Unofficial title:

WHAT THE FOUNDERS WERE READING

(The University officially calls the course "THE INTELLECTUAL WORLD OF THEAMERICAN FOUNDERS")

 

Description

“This was the object of the Declaration of Independence.  Not to find out new principles, or new arguments, never before thought of, not merely to say things which had never been said before; but to place before mankind the common sense of the subject, in terms so plain and firm as to command their assent, and to justify ourselves in the independent stand we are compelled to take.  Neither aiming at originality of principle or sentiment, nor yet copied from any particular and previous writing, it was intended to be an expression of the American mind, and to give to that expression the proper tone and spirit called for by the occasion.  All its authority rests then on the harmonizing sentiments of the day, whether expressed in conversation, in letters, printed essays, or in the elementary books of public right, as Aristotle, Cicero, Locke, Sidney, &c.  The historical documents which you mention in your possession, ought all to be found, and I am persuaded you will find, to be corroborative of the facts and principles advanced in that Declaration.”

-- Thomas Jefferson, Letter to Henry Lee, 8 May 8 1825, Collected Works, Ford edition, Volume 10, p. 343.

“These are what are called revolution principles. They are the principles of Aristotle and Plato, of Livy and Cicero, and Sidney, Harrington, and Locke; the principles of nature and eternal reason; the principles on which the whole government over us now stands.
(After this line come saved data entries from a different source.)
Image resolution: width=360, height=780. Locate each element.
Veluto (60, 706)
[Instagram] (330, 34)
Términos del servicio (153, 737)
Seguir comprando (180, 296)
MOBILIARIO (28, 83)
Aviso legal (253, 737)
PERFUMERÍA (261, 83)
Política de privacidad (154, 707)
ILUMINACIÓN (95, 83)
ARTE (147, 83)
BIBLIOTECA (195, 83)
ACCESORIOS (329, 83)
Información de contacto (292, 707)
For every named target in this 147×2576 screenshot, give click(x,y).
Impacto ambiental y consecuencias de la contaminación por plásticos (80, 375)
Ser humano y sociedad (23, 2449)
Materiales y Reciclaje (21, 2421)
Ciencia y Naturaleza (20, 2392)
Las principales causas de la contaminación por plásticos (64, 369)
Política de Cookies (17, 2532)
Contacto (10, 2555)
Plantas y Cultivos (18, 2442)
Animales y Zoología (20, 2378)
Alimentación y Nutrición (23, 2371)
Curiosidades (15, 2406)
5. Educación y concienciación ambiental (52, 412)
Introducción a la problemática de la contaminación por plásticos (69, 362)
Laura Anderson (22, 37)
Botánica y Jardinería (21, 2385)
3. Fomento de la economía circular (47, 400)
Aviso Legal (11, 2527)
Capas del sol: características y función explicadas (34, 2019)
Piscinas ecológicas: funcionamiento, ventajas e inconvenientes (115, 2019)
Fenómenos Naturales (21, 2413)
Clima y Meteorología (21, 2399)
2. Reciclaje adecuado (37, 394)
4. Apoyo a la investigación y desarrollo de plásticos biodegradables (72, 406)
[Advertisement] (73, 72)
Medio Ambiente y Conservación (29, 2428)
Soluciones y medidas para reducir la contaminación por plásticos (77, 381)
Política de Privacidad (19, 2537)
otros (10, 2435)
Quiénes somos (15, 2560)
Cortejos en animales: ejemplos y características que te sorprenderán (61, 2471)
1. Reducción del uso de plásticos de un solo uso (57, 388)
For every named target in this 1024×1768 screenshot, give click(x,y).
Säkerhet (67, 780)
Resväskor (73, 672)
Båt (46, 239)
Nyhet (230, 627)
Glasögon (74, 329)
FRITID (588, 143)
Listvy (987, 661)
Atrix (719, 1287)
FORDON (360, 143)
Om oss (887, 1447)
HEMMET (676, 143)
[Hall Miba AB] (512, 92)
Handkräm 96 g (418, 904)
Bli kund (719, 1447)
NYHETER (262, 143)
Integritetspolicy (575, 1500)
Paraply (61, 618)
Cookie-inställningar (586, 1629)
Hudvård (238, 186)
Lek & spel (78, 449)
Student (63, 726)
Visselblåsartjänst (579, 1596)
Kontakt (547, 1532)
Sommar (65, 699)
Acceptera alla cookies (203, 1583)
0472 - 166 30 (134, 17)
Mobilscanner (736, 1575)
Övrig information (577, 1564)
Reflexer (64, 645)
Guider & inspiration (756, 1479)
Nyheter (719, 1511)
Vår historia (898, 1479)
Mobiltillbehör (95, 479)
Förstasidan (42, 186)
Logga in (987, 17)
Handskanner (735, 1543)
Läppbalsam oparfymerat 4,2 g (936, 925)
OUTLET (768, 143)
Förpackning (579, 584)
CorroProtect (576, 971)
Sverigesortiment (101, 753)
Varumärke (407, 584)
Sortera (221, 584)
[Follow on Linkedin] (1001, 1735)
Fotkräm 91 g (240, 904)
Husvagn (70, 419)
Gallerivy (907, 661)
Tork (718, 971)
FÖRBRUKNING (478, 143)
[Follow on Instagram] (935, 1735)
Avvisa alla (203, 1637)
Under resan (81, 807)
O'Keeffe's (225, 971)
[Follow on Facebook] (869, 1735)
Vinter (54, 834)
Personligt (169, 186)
It is therefore astonishing, if any thing can be so, that writers, who call themselves friends of government, should in this age and country be so inconsistent with themselves, so indiscreet, so immodest, as to insinuate a doubt concerning them.”

-- John Adams, Novanglus, No. 1.

We often read what the Founders of the country wrote.  But what were they reading themselves?  What were the intellectual influences on thinkers like Thomas Jefferson, George Washington, James Madison, James Wilson, Robert Yates, and Alexander Hamilton?  The answers shed an unusual light on what they were trying to do when they initiated the American experiment in self-government. 
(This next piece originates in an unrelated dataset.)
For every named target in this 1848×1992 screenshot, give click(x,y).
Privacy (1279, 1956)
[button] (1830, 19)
The fifteen brief readings for this course are selected mostly from James Madison's famous reading suggestions to the Continental Congress (the "Report on Books.")  I have also drawn from the favorites of John Witherspoon, "the schoolmaster of the republic," who was a university mentor to several of the Founders, as well as from political sermons which the Founders were known to admire.  These controversial readings about politics, history, ethics, religion, and law provide an intriguing way to enter into the minds of the men who began the new nation.

For background, if you have never read the Founders, I recommend The Federalist, essays 1, 2, 6. 9, 10, 14, 15, 16, 23, 37, 39, 47, 48, 49, 51, 62, 63, 70, 78, 84, and 85.  Perhaps the best of the Anti-Federalist writers is Brutus (probably Robert Yates), whose letters are contained in Herbert Storing, ed., The Anti-Federalist.

 

Readings, by Unit

Classical Influences:  Readings by Aristotle, Sallust, Tacitus, and Cicero.

Early Modern Influences:  Readings by Machiavelli, Hooker, Harrington, and Locke.

Nearly Contemporary Secular Influences:  Readings by Hume, Burlamaqui, Montesquieu, and Price.

Nearly Contemporary Religious Influences:  Readings by Langdon, Witherspoon, and Edwards.